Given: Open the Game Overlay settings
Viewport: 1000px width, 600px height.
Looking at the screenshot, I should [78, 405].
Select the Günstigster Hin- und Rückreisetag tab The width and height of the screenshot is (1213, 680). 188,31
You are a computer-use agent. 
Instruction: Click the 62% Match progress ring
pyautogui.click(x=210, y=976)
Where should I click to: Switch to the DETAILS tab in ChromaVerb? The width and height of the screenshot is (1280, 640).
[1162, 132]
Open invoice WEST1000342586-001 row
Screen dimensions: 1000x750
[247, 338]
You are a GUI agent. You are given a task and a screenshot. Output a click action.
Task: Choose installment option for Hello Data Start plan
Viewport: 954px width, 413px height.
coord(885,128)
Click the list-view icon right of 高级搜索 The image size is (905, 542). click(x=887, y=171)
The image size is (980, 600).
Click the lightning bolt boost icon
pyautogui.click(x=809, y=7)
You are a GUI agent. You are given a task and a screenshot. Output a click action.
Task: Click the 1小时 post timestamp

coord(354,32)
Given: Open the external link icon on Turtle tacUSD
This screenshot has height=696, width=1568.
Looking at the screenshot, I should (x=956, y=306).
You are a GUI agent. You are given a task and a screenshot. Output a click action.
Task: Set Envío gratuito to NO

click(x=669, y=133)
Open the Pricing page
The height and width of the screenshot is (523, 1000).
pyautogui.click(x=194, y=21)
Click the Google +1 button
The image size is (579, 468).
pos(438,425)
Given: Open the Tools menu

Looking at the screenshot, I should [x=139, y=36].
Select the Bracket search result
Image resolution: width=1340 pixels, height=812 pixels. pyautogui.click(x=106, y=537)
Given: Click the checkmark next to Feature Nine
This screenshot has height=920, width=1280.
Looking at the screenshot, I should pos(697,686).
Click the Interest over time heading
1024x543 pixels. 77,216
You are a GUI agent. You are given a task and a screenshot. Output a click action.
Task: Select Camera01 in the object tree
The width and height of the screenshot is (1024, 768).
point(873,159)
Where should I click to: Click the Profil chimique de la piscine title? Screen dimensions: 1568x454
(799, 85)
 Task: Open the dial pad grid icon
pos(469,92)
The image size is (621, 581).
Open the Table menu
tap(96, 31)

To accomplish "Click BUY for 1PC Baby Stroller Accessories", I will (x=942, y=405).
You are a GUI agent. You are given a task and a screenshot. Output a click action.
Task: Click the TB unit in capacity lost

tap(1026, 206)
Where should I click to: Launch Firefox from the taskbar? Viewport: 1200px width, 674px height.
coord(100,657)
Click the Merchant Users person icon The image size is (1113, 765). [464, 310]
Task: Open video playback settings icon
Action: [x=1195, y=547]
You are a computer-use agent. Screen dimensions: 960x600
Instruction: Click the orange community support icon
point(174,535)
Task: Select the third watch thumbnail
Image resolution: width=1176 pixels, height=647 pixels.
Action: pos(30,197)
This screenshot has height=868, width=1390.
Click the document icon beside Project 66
=====
Problem to work on:
Using the data above, return each line exactly as written.

Exercise response:
Given: Open the Game Overlay settings
Viewport: 1000px width, 600px height.
Looking at the screenshot, I should [78, 405].
Select the Günstigster Hin- und Rückreisetag tab The width and height of the screenshot is (1213, 680). 188,31
You are a computer-use agent. 
Instruction: Click the 62% Match progress ring
pyautogui.click(x=210, y=976)
Where should I click to: Switch to the DETAILS tab in ChromaVerb? The width and height of the screenshot is (1280, 640).
[1162, 132]
Open invoice WEST1000342586-001 row
Screen dimensions: 1000x750
[247, 338]
You are a GUI agent. You are given a task and a screenshot. Output a click action.
Task: Choose installment option for Hello Data Start plan
Viewport: 954px width, 413px height.
coord(885,128)
Click the list-view icon right of 高级搜索 The image size is (905, 542). click(x=887, y=171)
The image size is (980, 600).
Click the lightning bolt boost icon
pyautogui.click(x=809, y=7)
You are a GUI agent. You are given a task and a screenshot. Output a click action.
Task: Click the 1小时 post timestamp

coord(354,32)
Given: Open the external link icon on Turtle tacUSD
This screenshot has height=696, width=1568.
Looking at the screenshot, I should (x=956, y=306).
You are a GUI agent. You are given a task and a screenshot. Output a click action.
Task: Set Envío gratuito to NO

click(x=669, y=133)
Open the Pricing page
The height and width of the screenshot is (523, 1000).
pyautogui.click(x=194, y=21)
Click the Google +1 button
The image size is (579, 468).
pos(438,425)
Given: Open the Tools menu

Looking at the screenshot, I should [x=139, y=36].
Select the Bracket search result
Image resolution: width=1340 pixels, height=812 pixels. pyautogui.click(x=106, y=537)
Given: Click the checkmark next to Feature Nine
This screenshot has height=920, width=1280.
Looking at the screenshot, I should pos(697,686).
Click the Interest over time heading
1024x543 pixels. 77,216
You are a GUI agent. You are given a task and a screenshot. Output a click action.
Task: Select Camera01 in the object tree
The width and height of the screenshot is (1024, 768).
point(873,159)
Where should I click to: Click the Profil chimique de la piscine title? Screen dimensions: 1568x454
(799, 85)
 Task: Open the dial pad grid icon
pos(469,92)
The image size is (621, 581).
Open the Table menu
tap(96, 31)

To accomplish "Click BUY for 1PC Baby Stroller Accessories", I will (x=942, y=405).
You are a GUI agent. You are given a task and a screenshot. Output a click action.
Task: Click the TB unit in capacity lost

tap(1026, 206)
Where should I click to: Launch Firefox from the taskbar? Viewport: 1200px width, 674px height.
coord(100,657)
Click the Merchant Users person icon The image size is (1113, 765). [464, 310]
Task: Open video playback settings icon
Action: [x=1195, y=547]
You are a computer-use agent. Screen dimensions: 960x600
Instruction: Click the orange community support icon
point(174,535)
Task: Select the third watch thumbnail
Image resolution: width=1176 pixels, height=647 pixels.
Action: pos(30,197)
This screenshot has height=868, width=1390.
Click the document icon beside Project 66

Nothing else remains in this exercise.